Оля была старше Славы на семь лет, но он далеко не всегда подчинялся ей.

— А кто тебя спать укладывает? — упрекающе спросила Оля.

— Мама. А гильзы я тебе приносил?

— Приносил. Но все равно ты нехороший мальчик!

— Нет, я хороший!

— Кто сказал, что ты хороший?

— Папа сказал, ты сама нехорошая, и тебя кошка исцарапала…

У открытого окна стояла Клавдия Федоровна и слушала весь этот разговор. На лице ее теплилась счастливая улыбка. Она была беременна и, ожидая четвертого ребенка, была особенно нежна и ласкова с Олей и Славой. Старший ее сын находился у бабушки. Клавдия Федоровна с грустью думала, что новый ребенок отнимет на первое время у Славы и Оли почти все материнское внимание.

— Саша, поди-ка сюда, — позвала она мужа. — Послушай, как они разговаривают. Ты только послушай!

Шарипов подошел и, обняв ее за плечи, встал рядом. Слава и Оля продолжали свой спор.

— Он говорит: "Тебя кошка исцарапала, а папа сказал про меня, что я хороший мальчик". Милые вы мои! Когда только вы успели подрасти?

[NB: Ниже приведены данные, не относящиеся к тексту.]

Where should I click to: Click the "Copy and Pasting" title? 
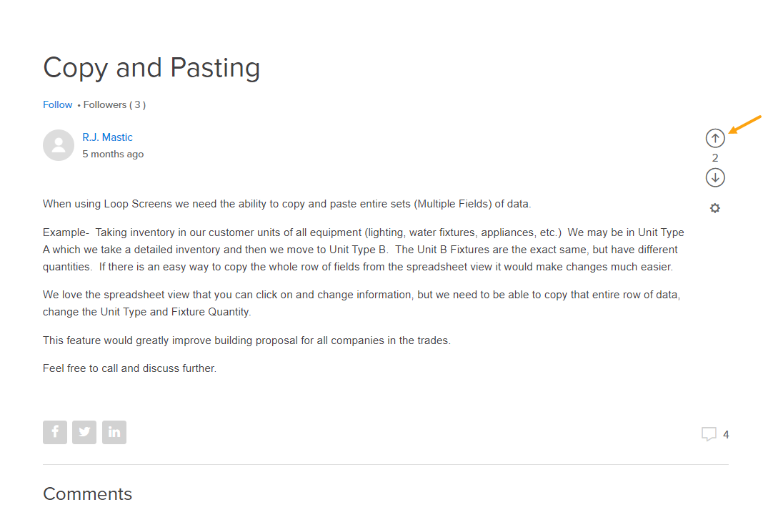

— Я тоже часто об этом думаю и удивляюсь. Как будто мы совсем недавно на Дальнем Востоке отпаивали Олю козьим молоком. И Славке уже скоро три года! — Помолчав, Шарипов спросил: — Как ты себя чувствуешь?

— Все, кажется, хорошо…

— По-моему, тебе нужно на этих днях поехать в Гродно. Звонил Зиновий Владимирович. Мария Семеновна ждет тебя. Рядом с ними открыли замечательный родильный дом…

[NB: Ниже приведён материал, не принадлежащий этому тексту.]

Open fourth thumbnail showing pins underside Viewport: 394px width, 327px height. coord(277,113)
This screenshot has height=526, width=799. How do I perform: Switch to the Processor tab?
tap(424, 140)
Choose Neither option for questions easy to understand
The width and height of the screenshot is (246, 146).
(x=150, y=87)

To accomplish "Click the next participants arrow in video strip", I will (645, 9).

— Как же вы тут без меня будете жить? — спросила Клавдия Федоровна.

— Проживем! Теперь Александра Григорьевна здесь, — ответил Шарипов.

— Я подумаю… Кстати, приехала Галина. Мы, может быть, вместе и уедем. Сегодня Александра Григорьевна созывает гостей, придет и Галина. Будем справлять сразу две свадьбы! А то получилось как-то ни то ни се.

— Ну что ж, справим две свадьбы…

В дверь постучали. На пороге показался Сорока. В руках у него на таловом кукане висело полдесятка толстых, как поросята, линей. Они еще были живые. Двулапчатый хвост последнего, шириной в добрую ладонь, шлепал по полу.

— Коллективный вам подарочек, Клавдия Федоровна! Куда можно положить? Лини, товарищ политрук, отменные!

Клавдия Федоровна поблагодарила и, приняв рыбу, спросила:

— Какой же праздник сегодня? Я что-то не припомню.

— Завтра праздник. Соревнование по волейболу с первой заставой. Надо товарищей угостить на славу… Тренироваться будем, товарищ политрук? А то первая хвастается обыграть!

— После обеда обязательно начнем тренировку. Рыбы много поймали?

— Порядочно, килограммов тридцать, — ответил Сорока. — А насчет волейбола будьте спокойны, не подкачаем.

Когда Сорока ушел, Клавдия Федоровна задумчиво проговорила:

— Замечательные у нас на заставе солдаты! Мне думается, что лучше их и людей на свете нет. Или я так привыкла к ним?

— Что и говорить, народ хороший. Смотри, Сорока-то как выправился, не узнать.

— Вот и я говорю, — как-то рассеянно отозвалась Клавдия Федоровна и, поправляя на окне занавеску, тихо добавила: — Знаешь, Александр, я давно хотела спросить тебя, да все не решалась…

— Давно бы и спросила, не откладывала. Ты, я вижу, чем-то встревожена? — сказал он, беспокойно поглядывая на жену.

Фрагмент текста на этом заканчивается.